Le quotidien The Mainichi du 22 août mentionne une autre possibilité envisagée par Tepco qui, après avoir nié la pollution de l'océan, en rajoute désormais… Selon la firme, une fraction de l'eau très contaminée, qui s'accumule dans les galeries situées sous les réacteurs n°2 et 3, s'écoulerait directement dans l'océan. Tepco a avancé cette hypothèse parce que le niveau de radioactivité mesuré dans l'eau de mer aux abords de la centrale ne s'explique pas si on ne prend en compte que la contamination plus diluée qui résulte des infiltrations d'eau venues du sous-sol.

En l'état actuel, les éléments fournis par Tepco et par les autorités japonaises ne permettent pas de dresser un tableau précis et complet de la pollution radioactive de l'océan. Et donc de savoir à quelle échelle les zones de pêches risquent d'être touchées.

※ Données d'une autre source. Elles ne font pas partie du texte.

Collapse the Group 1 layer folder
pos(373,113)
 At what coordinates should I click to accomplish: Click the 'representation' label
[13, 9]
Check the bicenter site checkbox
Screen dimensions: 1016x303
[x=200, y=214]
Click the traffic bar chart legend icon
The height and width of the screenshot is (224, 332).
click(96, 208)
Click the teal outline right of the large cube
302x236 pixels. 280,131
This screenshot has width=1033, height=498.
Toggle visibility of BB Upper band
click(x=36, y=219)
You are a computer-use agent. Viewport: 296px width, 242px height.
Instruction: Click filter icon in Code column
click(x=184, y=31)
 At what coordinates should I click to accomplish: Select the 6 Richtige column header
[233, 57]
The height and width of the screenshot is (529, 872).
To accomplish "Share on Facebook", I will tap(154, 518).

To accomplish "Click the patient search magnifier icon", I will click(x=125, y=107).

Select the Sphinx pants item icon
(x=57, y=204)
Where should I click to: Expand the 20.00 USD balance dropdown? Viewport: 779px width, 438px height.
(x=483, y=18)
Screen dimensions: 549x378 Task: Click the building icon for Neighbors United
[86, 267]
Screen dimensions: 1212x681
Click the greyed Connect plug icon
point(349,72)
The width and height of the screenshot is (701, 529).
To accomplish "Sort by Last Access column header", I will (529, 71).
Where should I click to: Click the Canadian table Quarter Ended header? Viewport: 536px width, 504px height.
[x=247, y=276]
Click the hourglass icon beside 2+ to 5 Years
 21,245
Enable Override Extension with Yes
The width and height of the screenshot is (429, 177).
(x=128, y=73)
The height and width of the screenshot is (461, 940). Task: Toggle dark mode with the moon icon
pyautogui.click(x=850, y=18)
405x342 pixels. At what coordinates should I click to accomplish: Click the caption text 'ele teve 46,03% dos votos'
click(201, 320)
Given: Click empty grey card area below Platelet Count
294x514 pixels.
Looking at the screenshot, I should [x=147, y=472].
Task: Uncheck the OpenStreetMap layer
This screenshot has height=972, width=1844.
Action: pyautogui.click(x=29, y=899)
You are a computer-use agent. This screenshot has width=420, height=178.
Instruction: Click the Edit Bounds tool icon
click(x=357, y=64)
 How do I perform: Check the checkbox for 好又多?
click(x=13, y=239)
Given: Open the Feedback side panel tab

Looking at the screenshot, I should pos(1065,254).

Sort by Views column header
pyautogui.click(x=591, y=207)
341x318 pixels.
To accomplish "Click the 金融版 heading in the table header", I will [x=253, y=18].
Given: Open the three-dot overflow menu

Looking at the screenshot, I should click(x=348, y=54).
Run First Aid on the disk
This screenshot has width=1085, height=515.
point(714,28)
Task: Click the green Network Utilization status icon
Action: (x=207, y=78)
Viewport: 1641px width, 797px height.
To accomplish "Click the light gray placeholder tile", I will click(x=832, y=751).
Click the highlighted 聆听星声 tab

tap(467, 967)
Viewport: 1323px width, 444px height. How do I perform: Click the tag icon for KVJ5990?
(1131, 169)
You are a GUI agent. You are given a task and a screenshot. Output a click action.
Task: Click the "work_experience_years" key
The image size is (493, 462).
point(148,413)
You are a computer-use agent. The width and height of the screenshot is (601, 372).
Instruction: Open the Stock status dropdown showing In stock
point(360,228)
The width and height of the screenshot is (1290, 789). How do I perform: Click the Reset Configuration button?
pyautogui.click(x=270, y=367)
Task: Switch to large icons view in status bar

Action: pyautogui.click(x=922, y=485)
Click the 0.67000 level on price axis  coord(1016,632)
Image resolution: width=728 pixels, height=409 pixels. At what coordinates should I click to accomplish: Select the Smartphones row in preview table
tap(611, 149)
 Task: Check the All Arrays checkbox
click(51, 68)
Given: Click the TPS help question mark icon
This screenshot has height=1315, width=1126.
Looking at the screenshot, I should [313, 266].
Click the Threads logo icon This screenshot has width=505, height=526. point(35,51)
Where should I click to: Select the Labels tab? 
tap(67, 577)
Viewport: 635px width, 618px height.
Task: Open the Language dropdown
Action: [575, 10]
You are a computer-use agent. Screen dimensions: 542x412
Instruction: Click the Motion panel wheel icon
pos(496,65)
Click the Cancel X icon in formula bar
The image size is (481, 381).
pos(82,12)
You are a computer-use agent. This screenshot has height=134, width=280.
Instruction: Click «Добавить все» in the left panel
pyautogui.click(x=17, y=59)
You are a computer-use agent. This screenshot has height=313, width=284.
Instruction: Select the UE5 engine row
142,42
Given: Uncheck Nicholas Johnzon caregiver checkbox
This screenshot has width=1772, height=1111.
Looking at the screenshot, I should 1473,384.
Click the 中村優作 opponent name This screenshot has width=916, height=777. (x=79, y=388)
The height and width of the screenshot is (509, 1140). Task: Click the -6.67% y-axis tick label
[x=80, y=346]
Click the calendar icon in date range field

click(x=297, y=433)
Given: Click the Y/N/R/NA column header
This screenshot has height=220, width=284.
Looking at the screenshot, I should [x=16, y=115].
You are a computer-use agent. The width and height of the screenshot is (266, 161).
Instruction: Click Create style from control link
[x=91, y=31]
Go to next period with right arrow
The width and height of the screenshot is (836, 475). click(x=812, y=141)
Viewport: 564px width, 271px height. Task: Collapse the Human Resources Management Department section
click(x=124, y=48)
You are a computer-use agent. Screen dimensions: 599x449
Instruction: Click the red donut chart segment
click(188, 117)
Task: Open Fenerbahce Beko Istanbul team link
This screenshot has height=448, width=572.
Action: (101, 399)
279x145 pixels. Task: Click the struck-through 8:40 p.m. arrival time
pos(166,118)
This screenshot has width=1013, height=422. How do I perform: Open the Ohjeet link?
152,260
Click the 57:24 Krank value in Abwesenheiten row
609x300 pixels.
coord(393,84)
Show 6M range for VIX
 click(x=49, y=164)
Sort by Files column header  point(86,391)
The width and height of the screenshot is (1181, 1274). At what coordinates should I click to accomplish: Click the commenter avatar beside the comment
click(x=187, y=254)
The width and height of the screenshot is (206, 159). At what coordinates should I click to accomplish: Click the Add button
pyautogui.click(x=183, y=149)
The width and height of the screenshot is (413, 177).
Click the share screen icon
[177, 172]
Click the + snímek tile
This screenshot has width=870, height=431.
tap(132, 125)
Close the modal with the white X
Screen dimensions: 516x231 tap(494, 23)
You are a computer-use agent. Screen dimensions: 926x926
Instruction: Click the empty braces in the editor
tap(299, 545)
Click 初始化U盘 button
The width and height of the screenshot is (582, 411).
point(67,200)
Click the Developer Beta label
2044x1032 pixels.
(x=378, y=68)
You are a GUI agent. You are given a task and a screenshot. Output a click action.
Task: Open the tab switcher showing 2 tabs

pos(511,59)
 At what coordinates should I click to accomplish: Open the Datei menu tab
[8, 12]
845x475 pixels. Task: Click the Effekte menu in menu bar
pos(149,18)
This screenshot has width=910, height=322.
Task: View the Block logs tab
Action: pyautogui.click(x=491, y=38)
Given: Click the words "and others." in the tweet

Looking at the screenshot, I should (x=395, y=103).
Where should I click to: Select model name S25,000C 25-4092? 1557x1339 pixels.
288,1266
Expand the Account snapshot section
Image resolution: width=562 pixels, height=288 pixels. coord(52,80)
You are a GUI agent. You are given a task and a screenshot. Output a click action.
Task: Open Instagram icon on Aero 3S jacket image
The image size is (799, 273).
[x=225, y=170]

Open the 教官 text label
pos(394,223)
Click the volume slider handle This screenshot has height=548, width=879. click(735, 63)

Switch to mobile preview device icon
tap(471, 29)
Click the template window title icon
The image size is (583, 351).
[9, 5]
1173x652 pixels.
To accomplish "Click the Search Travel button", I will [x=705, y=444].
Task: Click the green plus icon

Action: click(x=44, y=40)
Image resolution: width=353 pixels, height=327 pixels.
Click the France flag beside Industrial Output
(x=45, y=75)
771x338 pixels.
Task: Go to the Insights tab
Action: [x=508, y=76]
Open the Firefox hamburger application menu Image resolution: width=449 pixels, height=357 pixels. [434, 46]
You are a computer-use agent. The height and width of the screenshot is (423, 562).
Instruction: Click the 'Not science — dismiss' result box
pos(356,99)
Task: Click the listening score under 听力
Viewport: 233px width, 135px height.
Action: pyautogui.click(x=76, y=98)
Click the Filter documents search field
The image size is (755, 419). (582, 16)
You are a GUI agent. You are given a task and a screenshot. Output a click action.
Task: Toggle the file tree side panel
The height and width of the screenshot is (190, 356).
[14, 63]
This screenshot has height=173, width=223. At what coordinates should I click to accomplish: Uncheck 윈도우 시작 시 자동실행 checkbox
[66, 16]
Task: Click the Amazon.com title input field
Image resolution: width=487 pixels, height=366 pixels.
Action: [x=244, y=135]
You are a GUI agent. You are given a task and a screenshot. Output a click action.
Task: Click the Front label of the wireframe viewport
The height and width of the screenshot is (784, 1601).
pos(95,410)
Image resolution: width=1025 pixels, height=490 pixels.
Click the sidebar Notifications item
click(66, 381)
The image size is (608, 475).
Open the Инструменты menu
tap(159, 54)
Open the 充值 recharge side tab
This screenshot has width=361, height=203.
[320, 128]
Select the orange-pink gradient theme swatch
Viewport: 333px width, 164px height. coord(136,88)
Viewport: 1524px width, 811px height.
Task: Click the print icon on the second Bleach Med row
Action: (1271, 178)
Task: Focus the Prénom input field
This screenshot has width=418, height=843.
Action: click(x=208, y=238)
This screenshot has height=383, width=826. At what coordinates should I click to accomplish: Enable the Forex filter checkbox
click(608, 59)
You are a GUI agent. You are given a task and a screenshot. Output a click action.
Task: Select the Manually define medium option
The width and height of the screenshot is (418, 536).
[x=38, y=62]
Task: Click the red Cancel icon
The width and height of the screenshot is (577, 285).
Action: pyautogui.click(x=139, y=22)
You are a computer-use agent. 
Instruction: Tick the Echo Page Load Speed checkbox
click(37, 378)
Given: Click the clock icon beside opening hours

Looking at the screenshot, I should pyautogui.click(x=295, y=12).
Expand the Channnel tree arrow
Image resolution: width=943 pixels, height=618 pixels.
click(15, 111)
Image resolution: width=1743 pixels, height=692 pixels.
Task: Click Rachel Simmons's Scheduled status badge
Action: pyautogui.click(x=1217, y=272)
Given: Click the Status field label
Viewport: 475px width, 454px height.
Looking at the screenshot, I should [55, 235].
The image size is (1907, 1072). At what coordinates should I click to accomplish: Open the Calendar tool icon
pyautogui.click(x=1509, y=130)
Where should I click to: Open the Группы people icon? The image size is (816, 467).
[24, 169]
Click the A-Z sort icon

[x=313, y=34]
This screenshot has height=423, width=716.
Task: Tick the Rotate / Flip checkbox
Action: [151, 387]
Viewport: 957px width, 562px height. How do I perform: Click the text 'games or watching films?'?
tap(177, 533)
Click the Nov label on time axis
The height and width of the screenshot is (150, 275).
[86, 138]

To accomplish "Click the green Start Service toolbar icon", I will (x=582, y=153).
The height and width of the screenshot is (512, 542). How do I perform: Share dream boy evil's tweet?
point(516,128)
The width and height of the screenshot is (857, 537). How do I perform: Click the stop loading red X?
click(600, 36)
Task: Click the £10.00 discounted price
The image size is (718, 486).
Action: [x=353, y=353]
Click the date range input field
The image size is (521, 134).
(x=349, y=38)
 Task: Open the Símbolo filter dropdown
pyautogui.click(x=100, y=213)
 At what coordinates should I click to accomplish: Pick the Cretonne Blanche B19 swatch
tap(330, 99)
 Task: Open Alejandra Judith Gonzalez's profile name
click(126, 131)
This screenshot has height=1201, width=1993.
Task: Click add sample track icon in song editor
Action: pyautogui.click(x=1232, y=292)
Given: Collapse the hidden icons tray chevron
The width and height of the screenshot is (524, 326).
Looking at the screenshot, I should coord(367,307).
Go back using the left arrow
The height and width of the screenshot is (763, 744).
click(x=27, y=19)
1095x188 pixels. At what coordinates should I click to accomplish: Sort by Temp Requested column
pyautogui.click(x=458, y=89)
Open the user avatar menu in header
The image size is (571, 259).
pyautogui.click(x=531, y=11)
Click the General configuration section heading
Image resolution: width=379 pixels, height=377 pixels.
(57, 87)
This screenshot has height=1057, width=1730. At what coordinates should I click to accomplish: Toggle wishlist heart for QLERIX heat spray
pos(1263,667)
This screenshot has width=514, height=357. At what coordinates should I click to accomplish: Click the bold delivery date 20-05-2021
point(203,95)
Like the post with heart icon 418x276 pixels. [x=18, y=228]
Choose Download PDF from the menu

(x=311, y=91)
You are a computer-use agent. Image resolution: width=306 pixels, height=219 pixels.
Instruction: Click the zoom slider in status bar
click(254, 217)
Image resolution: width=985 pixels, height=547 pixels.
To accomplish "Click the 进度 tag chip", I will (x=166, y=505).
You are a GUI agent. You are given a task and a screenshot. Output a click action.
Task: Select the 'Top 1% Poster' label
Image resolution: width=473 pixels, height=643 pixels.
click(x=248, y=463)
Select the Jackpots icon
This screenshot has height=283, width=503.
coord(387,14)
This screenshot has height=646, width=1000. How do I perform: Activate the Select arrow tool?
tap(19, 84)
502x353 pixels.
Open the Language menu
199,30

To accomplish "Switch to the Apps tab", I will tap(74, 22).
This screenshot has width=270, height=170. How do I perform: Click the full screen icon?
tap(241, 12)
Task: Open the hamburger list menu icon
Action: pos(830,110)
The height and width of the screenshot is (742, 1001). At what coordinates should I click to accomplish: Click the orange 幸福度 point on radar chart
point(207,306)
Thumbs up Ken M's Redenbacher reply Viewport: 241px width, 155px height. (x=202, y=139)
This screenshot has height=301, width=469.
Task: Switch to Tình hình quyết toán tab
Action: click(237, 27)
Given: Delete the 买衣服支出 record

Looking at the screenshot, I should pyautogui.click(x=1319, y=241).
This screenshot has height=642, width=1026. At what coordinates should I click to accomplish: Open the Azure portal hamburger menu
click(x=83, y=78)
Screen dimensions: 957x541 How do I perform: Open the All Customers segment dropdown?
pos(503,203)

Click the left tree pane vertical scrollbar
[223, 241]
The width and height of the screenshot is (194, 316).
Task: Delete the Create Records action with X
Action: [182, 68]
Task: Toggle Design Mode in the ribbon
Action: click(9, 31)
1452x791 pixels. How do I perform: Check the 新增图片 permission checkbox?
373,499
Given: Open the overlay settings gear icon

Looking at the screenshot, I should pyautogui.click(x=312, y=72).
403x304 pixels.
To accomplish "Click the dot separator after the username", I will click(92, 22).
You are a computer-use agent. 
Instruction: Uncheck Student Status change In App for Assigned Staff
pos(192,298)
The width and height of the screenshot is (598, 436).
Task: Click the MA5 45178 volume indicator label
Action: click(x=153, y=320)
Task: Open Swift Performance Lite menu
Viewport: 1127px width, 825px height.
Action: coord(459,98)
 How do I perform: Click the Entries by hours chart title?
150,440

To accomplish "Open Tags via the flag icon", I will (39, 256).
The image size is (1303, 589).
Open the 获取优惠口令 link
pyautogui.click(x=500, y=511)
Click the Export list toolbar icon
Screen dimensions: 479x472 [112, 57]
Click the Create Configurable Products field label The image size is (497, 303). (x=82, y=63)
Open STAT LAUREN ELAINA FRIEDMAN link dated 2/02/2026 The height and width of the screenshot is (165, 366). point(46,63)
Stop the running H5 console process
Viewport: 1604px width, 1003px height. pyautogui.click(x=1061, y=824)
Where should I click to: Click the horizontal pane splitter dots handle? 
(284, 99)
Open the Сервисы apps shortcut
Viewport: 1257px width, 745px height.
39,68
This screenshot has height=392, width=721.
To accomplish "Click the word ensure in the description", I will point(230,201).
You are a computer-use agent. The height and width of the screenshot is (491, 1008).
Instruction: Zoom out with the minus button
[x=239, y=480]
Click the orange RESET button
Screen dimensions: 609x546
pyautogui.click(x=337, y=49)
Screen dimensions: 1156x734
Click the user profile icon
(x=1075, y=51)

Ce point est préoccupant et justifie la demande chinoise d'une information plus complète et pertinente.

Ajoutons que la pollution marine continue de s'aggraver, du fait que la stratégie de stockage des eaux contaminées choisie par Tepco est vouée à l'échec. Comme on l'a vu, même si les réservoirs étaient parfaitement étanches, une partie de l'eau continuerait malgré tout à s'échapper de la centrale avant d'être récupérée. Pomper l'eau contaminée dans ces réservoirs revient à vouloir transférer un liquide dans une bouteille en utilisant un entonnoir percé de nombreux trous !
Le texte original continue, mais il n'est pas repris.